*Activity:* Your task is to copy each line of the records that includes the string "button".

★ ★ ★ ★ ★ ★ ★

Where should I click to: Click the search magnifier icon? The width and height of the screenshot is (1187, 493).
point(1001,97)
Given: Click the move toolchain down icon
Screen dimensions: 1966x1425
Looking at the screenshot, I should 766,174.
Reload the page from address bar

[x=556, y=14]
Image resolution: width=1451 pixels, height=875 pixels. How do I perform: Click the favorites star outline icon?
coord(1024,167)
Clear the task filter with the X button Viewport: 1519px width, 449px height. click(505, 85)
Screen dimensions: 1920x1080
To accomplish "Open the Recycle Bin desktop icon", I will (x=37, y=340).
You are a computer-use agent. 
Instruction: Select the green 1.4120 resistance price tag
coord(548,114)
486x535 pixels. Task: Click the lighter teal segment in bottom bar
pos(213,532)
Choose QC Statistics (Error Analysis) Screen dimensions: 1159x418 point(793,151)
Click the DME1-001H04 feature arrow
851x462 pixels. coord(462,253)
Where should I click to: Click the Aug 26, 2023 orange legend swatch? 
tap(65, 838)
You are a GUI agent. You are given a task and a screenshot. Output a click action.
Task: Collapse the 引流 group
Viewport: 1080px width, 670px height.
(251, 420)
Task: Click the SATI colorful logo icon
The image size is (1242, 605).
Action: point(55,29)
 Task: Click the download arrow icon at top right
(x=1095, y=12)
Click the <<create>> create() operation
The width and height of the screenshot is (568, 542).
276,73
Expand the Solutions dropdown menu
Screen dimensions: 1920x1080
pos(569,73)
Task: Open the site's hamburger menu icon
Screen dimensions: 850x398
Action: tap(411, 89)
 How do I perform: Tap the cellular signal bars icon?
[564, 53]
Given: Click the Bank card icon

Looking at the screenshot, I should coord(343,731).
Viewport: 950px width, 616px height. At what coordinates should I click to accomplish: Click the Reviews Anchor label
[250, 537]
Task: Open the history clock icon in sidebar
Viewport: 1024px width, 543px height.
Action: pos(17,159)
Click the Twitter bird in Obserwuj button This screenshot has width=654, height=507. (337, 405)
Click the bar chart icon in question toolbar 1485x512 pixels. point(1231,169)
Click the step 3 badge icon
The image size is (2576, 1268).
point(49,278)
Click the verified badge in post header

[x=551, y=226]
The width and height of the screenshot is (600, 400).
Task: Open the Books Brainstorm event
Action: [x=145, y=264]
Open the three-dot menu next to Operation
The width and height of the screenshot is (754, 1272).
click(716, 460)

★ ★ ★ ★ ★ ★ ★

*Answer box:*
Clear the task filter with the X button Viewport: 1519px width, 449px height. click(505, 85)
Click the Twitter bird in Obserwuj button This screenshot has width=654, height=507. (337, 405)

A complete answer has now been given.